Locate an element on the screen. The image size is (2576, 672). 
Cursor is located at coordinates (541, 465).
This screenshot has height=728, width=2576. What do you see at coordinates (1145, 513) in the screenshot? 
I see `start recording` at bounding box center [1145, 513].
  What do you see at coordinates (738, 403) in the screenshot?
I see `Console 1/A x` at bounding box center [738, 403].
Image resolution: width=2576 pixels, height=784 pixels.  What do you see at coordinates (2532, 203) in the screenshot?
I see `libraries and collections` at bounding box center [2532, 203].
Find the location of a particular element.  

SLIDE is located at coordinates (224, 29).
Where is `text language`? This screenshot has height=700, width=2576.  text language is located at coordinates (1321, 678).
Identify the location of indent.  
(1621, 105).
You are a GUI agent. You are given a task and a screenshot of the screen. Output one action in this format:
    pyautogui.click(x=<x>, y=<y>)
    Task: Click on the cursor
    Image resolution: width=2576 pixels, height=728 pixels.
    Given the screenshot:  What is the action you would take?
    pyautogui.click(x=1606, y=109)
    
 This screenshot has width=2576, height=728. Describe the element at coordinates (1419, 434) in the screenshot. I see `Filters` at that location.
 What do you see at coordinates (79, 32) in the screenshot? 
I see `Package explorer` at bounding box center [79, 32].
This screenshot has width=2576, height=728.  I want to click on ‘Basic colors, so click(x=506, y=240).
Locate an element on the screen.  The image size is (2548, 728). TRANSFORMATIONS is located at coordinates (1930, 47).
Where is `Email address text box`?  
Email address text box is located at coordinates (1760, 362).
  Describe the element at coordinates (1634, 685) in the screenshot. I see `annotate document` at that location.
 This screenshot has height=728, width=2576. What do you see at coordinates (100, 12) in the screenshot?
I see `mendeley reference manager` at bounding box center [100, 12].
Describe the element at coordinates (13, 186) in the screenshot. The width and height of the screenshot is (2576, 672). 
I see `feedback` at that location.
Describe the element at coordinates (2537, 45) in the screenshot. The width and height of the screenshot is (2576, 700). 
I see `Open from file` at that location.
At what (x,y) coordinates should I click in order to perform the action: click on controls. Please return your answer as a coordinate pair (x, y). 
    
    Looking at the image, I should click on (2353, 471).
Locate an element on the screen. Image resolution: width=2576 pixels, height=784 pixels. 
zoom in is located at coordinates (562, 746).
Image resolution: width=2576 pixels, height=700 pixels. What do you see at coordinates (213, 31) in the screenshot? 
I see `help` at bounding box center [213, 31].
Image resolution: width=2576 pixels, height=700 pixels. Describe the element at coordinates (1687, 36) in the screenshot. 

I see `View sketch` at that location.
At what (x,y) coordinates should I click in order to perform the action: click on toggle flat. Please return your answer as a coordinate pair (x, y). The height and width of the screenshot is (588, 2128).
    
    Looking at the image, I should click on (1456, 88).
--------------------
→ Your goal
Count the lines in the items above that contain the word "order". Reply with the number alone.

→ Written response
2